Assuming your table is mydb.mytable, please run the following query and post it here so you can determine diskspace needed for the table's shrinkage:

SELECT
    FORMAT(dat/POWER(1024,3),2) datsize,
    FORMAT(ndx/POWER(1024,3),2) ndxsize,
    FORMAT((dat+ndx)/POWER(1024,3),2) tblsize
FROM (SELECT data_length dat,index_length ndx
FROM information_schema.tables WHERE
table_schema='mydb' AND table_name='mytable') A;

We also need to see the table structure, if allowed.

Edit by Noam

This is the output of the query:

datsize ndxsize tblsize
682.51 47.57 730.08

This is the table structure (SHOW CREATE TABLE)

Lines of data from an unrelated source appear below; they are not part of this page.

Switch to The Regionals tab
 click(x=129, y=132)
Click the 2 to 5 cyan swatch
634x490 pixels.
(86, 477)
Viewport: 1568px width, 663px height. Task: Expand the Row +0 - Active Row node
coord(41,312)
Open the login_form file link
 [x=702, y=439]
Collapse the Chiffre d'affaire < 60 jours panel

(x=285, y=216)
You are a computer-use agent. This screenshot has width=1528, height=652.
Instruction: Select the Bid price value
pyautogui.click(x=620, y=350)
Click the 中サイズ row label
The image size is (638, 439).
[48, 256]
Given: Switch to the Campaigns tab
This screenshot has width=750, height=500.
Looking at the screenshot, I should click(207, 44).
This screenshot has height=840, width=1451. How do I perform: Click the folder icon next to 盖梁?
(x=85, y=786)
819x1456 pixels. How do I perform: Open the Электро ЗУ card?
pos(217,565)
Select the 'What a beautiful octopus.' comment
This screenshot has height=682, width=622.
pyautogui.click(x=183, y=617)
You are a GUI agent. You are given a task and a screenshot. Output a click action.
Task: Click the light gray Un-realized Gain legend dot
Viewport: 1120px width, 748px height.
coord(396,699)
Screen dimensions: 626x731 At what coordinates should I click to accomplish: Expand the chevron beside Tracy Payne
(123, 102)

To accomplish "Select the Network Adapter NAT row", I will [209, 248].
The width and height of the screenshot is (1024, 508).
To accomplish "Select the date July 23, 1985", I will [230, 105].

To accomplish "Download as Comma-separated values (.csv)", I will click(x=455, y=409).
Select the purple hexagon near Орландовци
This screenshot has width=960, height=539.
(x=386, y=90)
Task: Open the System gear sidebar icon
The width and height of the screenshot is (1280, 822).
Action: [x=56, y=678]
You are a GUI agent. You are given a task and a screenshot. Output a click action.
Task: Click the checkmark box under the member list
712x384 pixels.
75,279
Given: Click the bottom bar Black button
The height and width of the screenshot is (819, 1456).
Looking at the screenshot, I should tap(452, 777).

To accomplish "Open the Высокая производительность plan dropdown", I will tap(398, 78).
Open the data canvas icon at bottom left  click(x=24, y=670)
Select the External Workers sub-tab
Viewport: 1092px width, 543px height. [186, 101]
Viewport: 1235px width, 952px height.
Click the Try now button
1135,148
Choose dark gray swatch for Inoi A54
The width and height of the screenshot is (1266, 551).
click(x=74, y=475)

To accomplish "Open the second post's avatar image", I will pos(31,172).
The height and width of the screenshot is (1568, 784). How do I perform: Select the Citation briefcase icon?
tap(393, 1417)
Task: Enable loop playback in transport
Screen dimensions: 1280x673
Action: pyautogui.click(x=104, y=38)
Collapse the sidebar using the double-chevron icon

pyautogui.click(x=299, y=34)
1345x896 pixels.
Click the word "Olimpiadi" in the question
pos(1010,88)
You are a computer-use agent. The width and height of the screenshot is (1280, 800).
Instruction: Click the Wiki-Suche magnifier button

`CREATE TABLE `mybigtable` (
  `id` int(11) NOT NULL AUTO_INCREMENT,
  `uid` int(11) NOT NULL,  
  `created_at` datetime NOT NULL,  
  `tid` bigint(20) NOT NULL,  
  `text` varchar(255) CHARACTER SET utf8 COLLATE utf8_unicode_ci NOT NULL, 
  `ft` tinyint(1) NOT NULL,  
  `irtsd` bigint(20) NOT NULL,  
  `irtuid` int(11) NOT NULL,  
  `rc` int(11) NOT NULL,  
  `r` tinyint(1) NOT NULL,  
  `e` text CHARACTER SET utf8 COLLATE utf8_unicode_ci NOT NULL,  `timezone` varchar(5) NOT NULL,  PRIMARY KEY (`id`),  UNIQUE KEY `uid_tid` (`uid`,`tid`)) ENGINE=InnoDB AUTO_INCREMENT=2006963844 DEFAULT CHARSET=utf8`

Best Answer

This is a good question. You have several solutions but your table is quite big so none will be without pain :)

You have three solutions to "shrink" InnoDB tables:

1. OPTIMIZE TABLE

You can use OPTIMIZE TABLE as you mentionned it but you should care about the innodb_file_per_table variable :

mysql> show variables like "innodb_file_per_table";
+-----------------------+-------+
| Variable_name         | Value |
+-----------------------+-------+
| innodb_file_per_table | ON    |
+-----------------------+-------+
1 row in set (0.00 sec)

Let me explain:

The OPTIMIZE TABLE with InnoDB tables, locks the table, copies the data in a new clean table (that's why the result is smaller), drops the original table and renames the new table with the original name. That why you should make sure to have twice the space of the original table available on your disk (You'll probably need less, since the optimized table will be smaller, but it's better to be safe than sorry).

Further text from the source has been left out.